### What the task requires:
Please, in the data that follows, copy exactly the lines from the line with "Expand the Socket #1 selection dropdown" through the last one, both included. Do not include pictures.

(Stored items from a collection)
::::

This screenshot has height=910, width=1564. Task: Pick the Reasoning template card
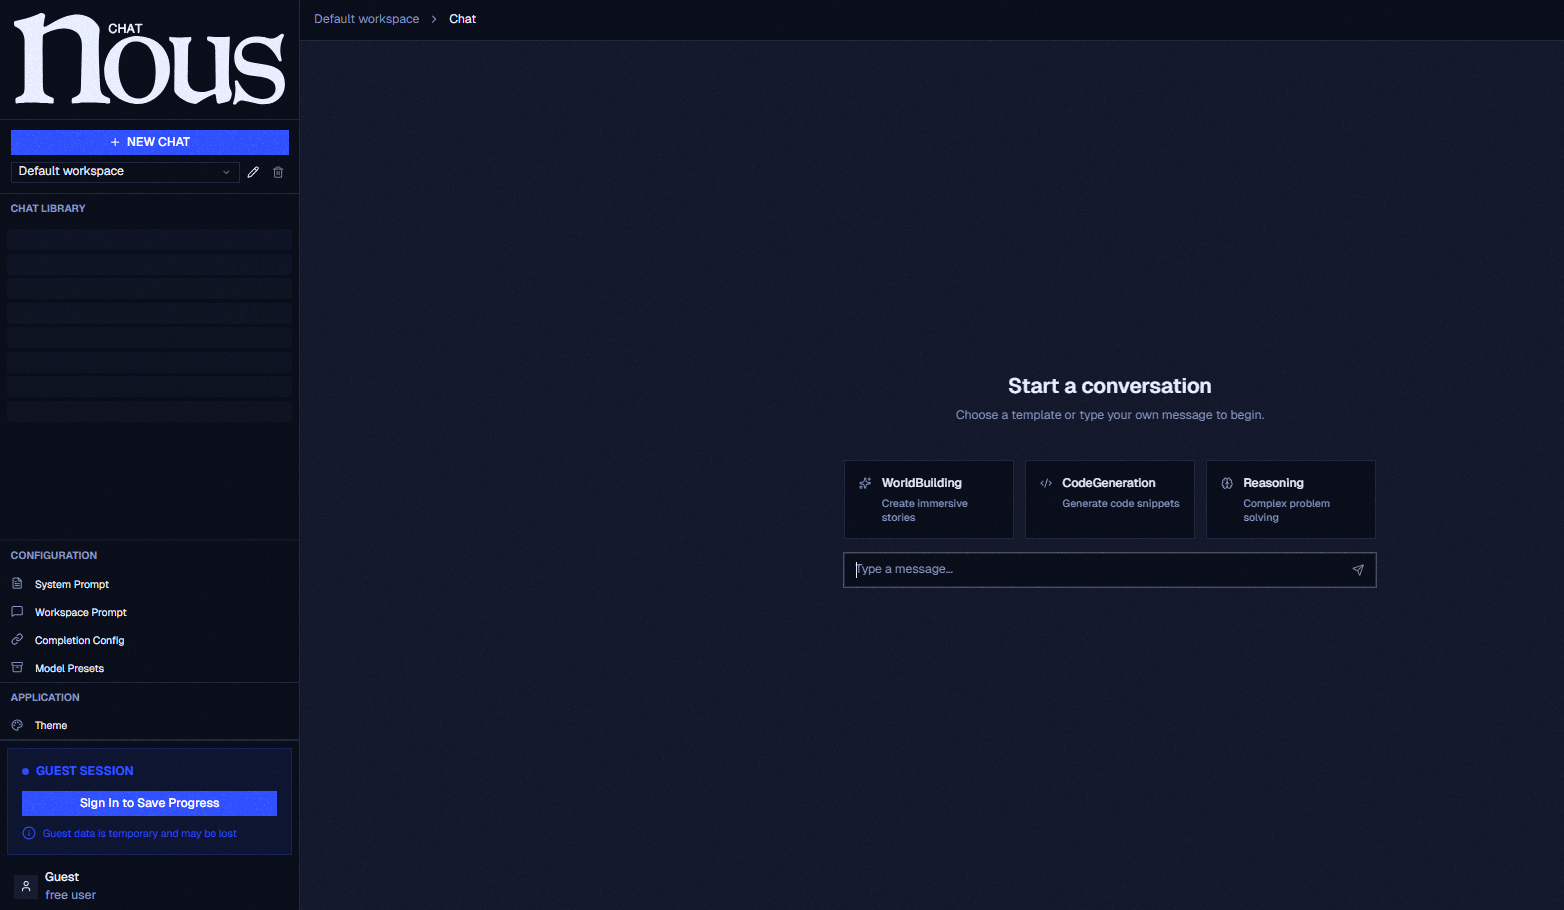[1290, 499]
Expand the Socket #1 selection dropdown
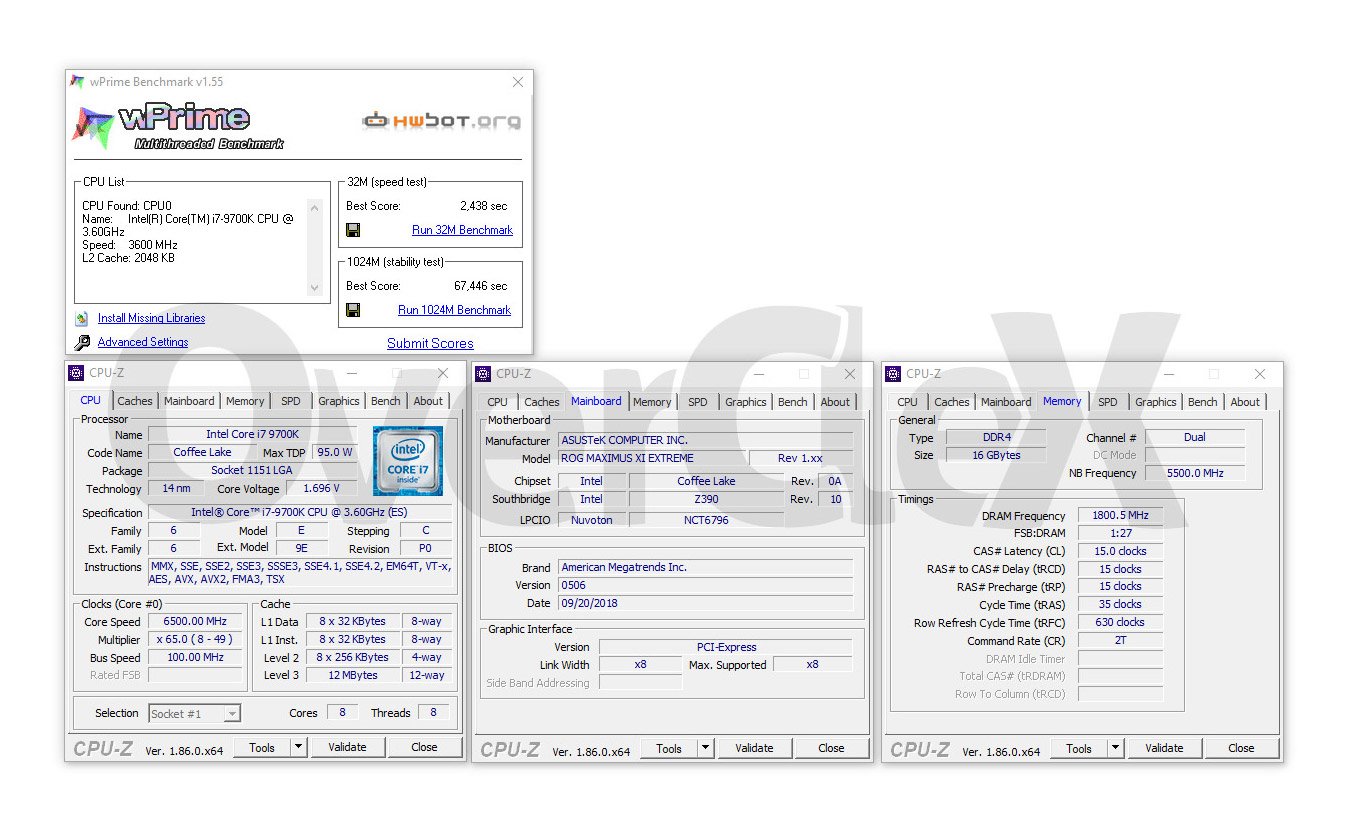This screenshot has height=840, width=1352. pos(231,714)
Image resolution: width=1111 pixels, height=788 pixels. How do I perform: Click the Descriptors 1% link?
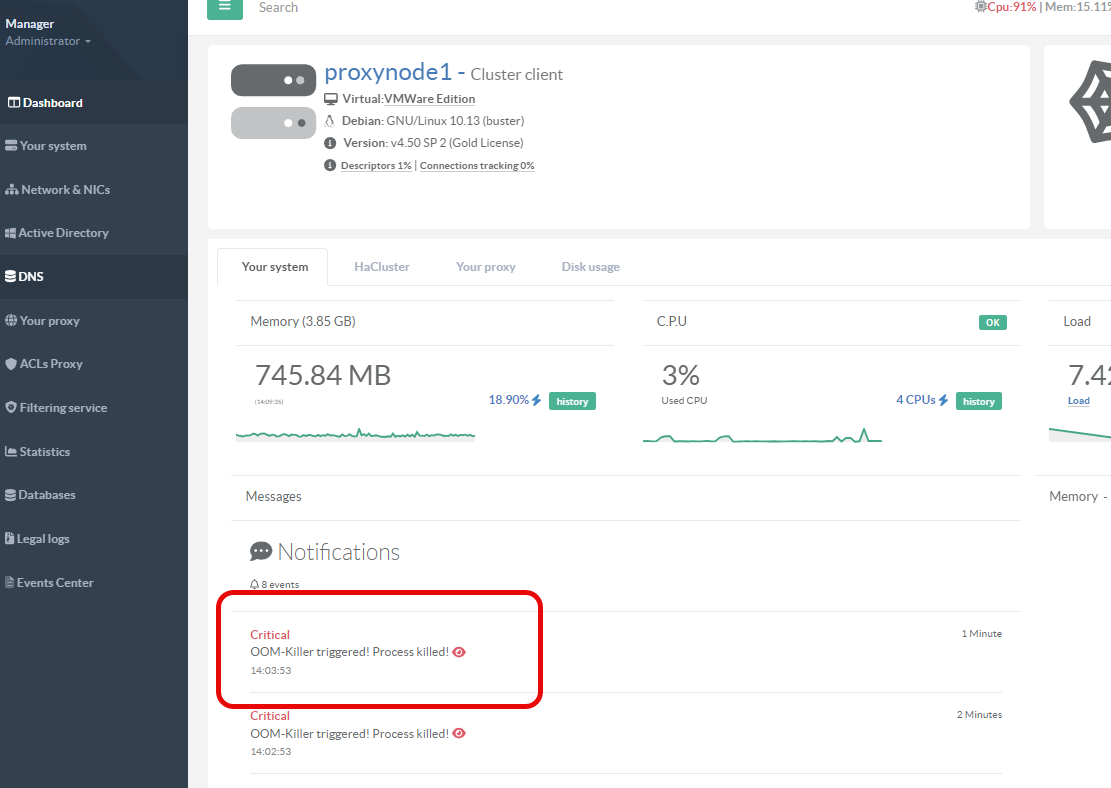click(376, 166)
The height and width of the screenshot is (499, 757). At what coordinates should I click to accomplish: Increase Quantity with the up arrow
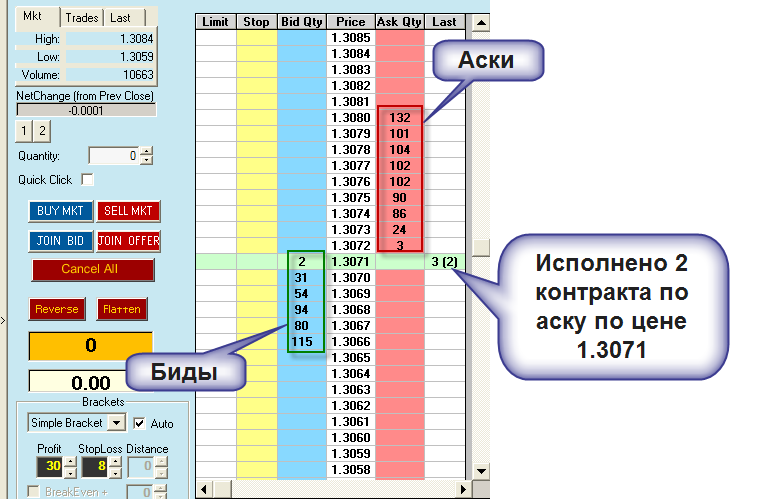pyautogui.click(x=146, y=151)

::::

### Response to this exercise:
Expand the Socket #1 selection dropdown
This screenshot has height=840, width=1352. pos(231,714)
Image resolution: width=1111 pixels, height=788 pixels. How do I perform: Click the Descriptors 1% link?
click(376, 166)
The height and width of the screenshot is (499, 757). At what coordinates should I click to accomplish: Increase Quantity with the up arrow
pyautogui.click(x=146, y=151)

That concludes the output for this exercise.